Pre-draft measurables
| Height | Weight | Arm length | Hand span | 40-yard dash | 10-yard split | 20-yard split | 20-yard shuttle | Three-cone drill | Vertical jump | Broad jump | Bench press |
| 6 ft 2+1⁄4 in (1.89 m) | 202 lb (92 kg) | 31+1⁄2 in (0.80 m) | 8+3⁄4 in (0.22 m) | 4.54 s | 1.62 s | 2.67 s | 4.34 s | 7.10 s | 37.5 in (0.95 m) | 10 ft 10 in (3.30 m) | 10 reps |
All values from Pro Day

===Dallas Cowboys===
Robinson was signed as an undrafted free agent by the Dallas Cowboys after the 2018 NFL draft on April 30. After making the Cowboys regular season roster, Robinson was waived on September 18, after free safety Xavier Woods recovered from his hamstring injury. He was re-signed to the practice squad on September 20.

===San Francisco 49ers===
On December 11, 2018, Robinson was signed to the San Francisco 49ers' active roster off Dallas' practice squad.

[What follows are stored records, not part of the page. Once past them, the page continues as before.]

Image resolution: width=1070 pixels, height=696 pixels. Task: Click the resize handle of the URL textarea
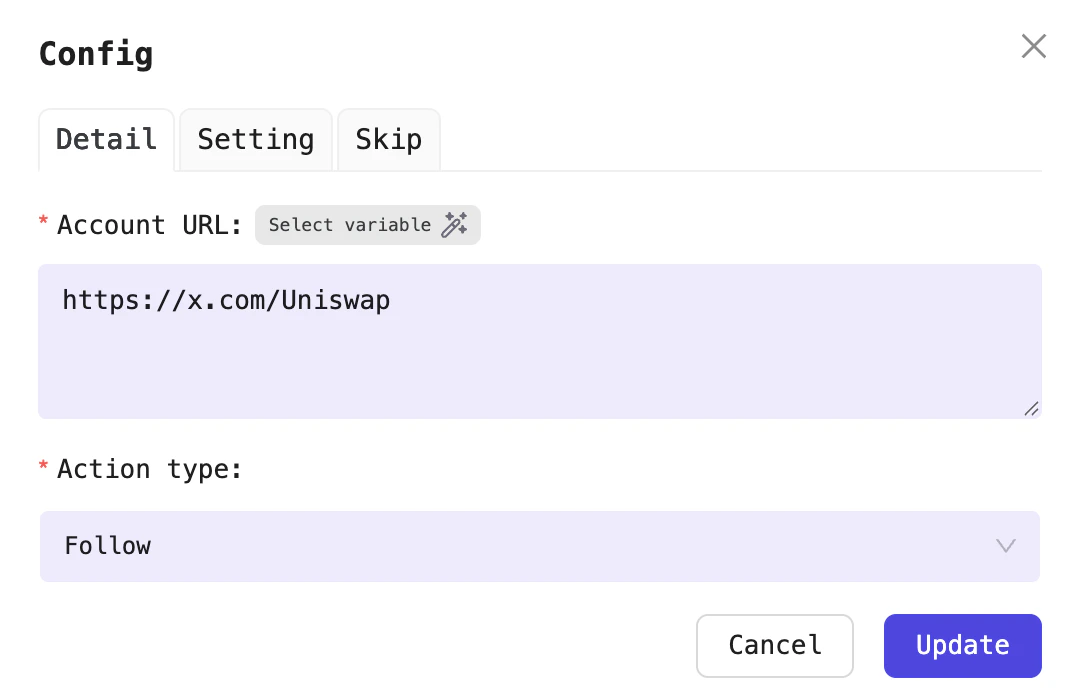click(x=1031, y=409)
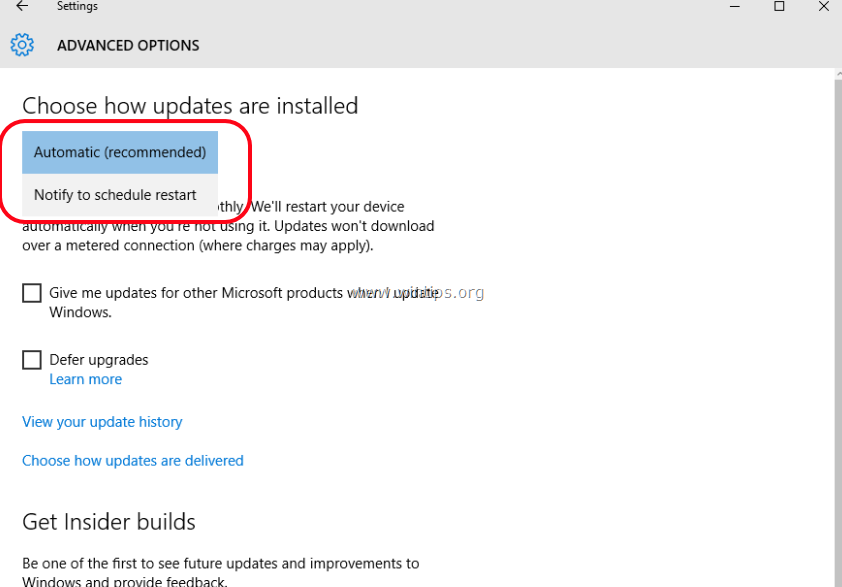Open the Learn more link
The height and width of the screenshot is (587, 842).
(x=86, y=379)
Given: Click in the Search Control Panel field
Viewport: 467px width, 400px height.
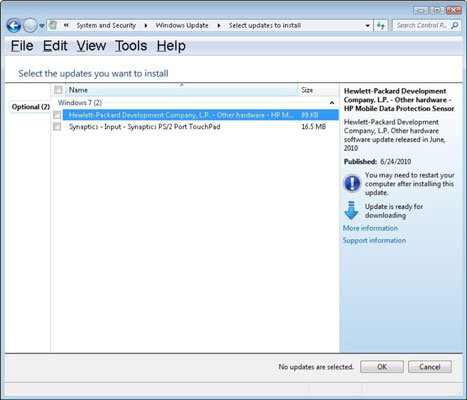Looking at the screenshot, I should point(422,26).
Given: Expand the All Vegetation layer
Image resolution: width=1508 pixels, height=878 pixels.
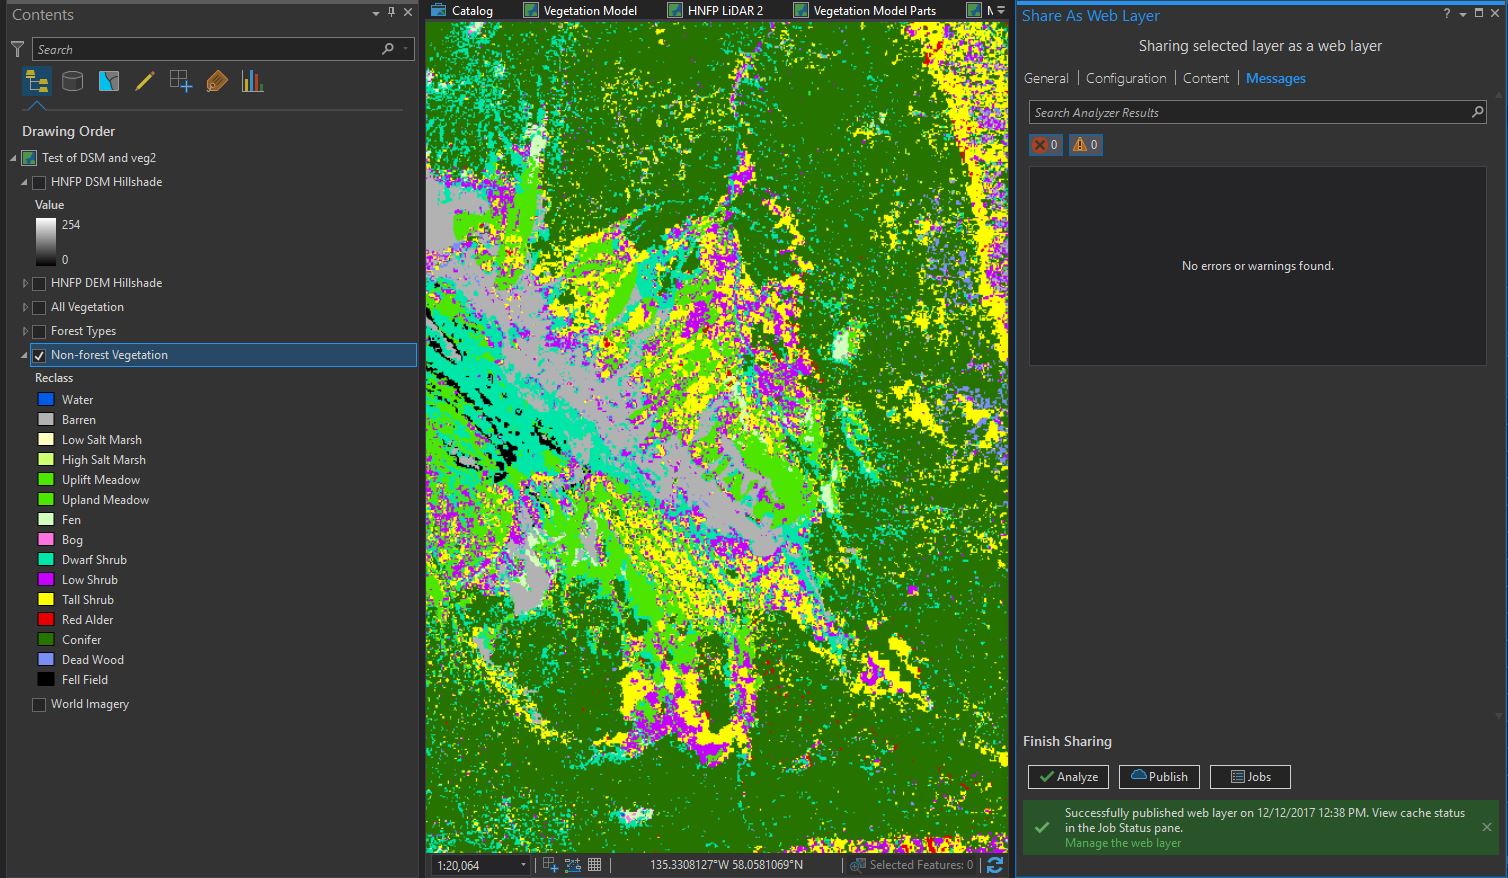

On August 10, 2019, Robinson was waived by the 49ers. He was re-signed 11 days later on August 21. He was released on August 31.

===Hamilton Tiger-Cats===
On April 20, 2020, Robinson signed with the Hamilton Tiger-Cats of the Canadian Football League (CFL). After the CFL canceled the 2020 season due to the COVID-19 pandemic, Robinson chose to opt-out of his contract with the Tiger-Cats on September 3, 2020. He re-signed with the team on October 19, 2020. He was released on July 23, 2021.

===Saskatchewan Roughriders===
On October 29, 2021, he signed with the Saskatchewan Roughriders of the CFL. He was moved to the team's suspended list while he completed his COVID-19 quarantine. On November 2, 2021, he was signed to the practice squad. On December 6, 2021, he was released from the practice squad.

===Edmonton Elks===
On January 31, 2022, Robinson was signed by the Edmonton Elks of the CFL. He was released on February 2, 2022.

===Birmingham Stallions===
Robinson was selected by the Birmingham Stallions in the 19th round (149th overall) of the 2022 USFL draft. He had 37 tackles and one interception.

In 2023, he appeared in 10 games with 9 starts at safety, registering 45 tackles (one for loss), one interception, and 7 pass deflections.

He became a free agent after the 2023 season.